Watch the talk now
Watch a recording of the talk, published after the conference:
Watch the video: Virtual machines in history – Erik Corry at myConf 2023
About Erik
Erik Corry is an Anglo-Danish programmer who loves to implement programming languages. He has been working on language runtimes since 1999 and was part of the team behind V8, the JavaScript engine behind Google Chrome and node.js. Erik has helped build garbage collectors for both Blink, the C++ browser engine of Chrome and Dart, Google's front-end language for mobile and web platforms. He co-founded Toitware, the company behind the object-oriented high-level Toit system for embedded devices. In his spare time, he builds regular expression engines.
The talk
Virtual machines in history
Join Erik for a historical view of his work on virtual machines, regular expression engines, garbage collection and language development that empathises with the users.
We start the journey with the V8 JavaScript engine (with surprising anecdotes from the early days). Then we move on to Dart VM and end the talk with Toit VM, the new tiny VM that makes embedded devices feel like real computers.
During this, he will talk about how your tools should not hate you, rant more about tools that stab you in the back, especially Golang, and end up with how the Toit GC manages your memory without stealing your memory.
A few words about the speaker
Originally posted on LinkedIn.
Have you used an app today? Or maybe you have used Chrome or siblings? If so, the next speaker of myConf, Erik Corry, has been involved.

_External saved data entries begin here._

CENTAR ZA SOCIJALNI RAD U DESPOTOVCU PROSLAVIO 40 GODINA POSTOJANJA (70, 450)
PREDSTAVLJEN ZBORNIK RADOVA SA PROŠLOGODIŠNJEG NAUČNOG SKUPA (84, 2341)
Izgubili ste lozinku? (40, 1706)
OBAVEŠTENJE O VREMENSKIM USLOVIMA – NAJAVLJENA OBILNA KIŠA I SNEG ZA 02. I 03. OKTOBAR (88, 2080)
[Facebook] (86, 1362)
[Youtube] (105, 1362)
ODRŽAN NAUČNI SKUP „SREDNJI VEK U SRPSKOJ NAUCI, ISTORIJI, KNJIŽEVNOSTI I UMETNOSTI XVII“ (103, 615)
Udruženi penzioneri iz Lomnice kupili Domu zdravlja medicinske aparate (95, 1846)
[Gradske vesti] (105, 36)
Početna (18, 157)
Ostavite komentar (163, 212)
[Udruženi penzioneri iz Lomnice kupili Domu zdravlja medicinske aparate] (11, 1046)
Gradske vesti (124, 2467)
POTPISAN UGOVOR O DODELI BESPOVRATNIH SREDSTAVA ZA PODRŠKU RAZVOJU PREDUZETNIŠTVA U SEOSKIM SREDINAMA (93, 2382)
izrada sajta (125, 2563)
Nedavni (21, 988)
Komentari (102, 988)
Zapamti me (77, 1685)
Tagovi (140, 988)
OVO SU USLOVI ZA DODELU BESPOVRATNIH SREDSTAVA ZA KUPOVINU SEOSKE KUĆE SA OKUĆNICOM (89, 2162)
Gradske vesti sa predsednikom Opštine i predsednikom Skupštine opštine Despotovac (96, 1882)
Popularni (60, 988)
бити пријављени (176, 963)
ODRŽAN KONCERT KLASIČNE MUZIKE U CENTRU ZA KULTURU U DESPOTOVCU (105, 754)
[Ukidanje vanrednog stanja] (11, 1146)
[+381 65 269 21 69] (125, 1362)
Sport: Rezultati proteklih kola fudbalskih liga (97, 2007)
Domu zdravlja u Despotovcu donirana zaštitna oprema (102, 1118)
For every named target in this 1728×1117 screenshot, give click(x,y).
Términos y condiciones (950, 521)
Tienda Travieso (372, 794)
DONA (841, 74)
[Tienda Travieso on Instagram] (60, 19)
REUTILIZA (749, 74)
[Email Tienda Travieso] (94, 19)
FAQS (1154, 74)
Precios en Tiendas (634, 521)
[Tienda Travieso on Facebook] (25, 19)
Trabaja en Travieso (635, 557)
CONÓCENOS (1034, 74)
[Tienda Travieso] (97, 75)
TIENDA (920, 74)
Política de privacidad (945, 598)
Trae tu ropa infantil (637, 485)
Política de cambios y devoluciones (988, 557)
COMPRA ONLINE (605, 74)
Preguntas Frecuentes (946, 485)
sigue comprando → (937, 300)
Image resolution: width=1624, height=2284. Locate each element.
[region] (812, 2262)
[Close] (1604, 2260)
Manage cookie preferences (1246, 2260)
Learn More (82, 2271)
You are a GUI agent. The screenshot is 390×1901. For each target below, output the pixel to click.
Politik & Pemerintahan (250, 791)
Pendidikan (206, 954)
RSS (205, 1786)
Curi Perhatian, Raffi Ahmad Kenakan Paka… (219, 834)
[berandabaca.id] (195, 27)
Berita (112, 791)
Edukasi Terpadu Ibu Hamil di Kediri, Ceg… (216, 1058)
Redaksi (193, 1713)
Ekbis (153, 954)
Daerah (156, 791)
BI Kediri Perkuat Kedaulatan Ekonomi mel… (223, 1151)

Erik was a key player for developing V8, the revolutionizing virtual machine and javascript engine for Chrome. It made browsers become a reasonable platform for applications with a rich user experience.
Erik was also a key player for developing DartVM, the runtime that Flutter uses. Loads of apps (and growing) are created with Flutter.
Maximizing value, eh? :)
But Erik hasn't stopped there of course. Now he is a key player for developing Toit. It's giving good developer experience to IoT. While conserving energy usage to an absolute minimum, richer and richer applications can be developed. To prove that you don't need fancy hardware and loads of energy to create your applications, Erik took on the Advent of Code challenges on a 2 USD microcontroller!
This could be a huge step in the direction of a smaller environmental footprint by our industry, while we are helping out to create a better world! Come to Erik's presentation at myConf and learn more of the how and what for your part in the endeavor that we are all up for!
A bonus might be that Erik teaches you how to recognize serial killers, programming language creators and math geniuses!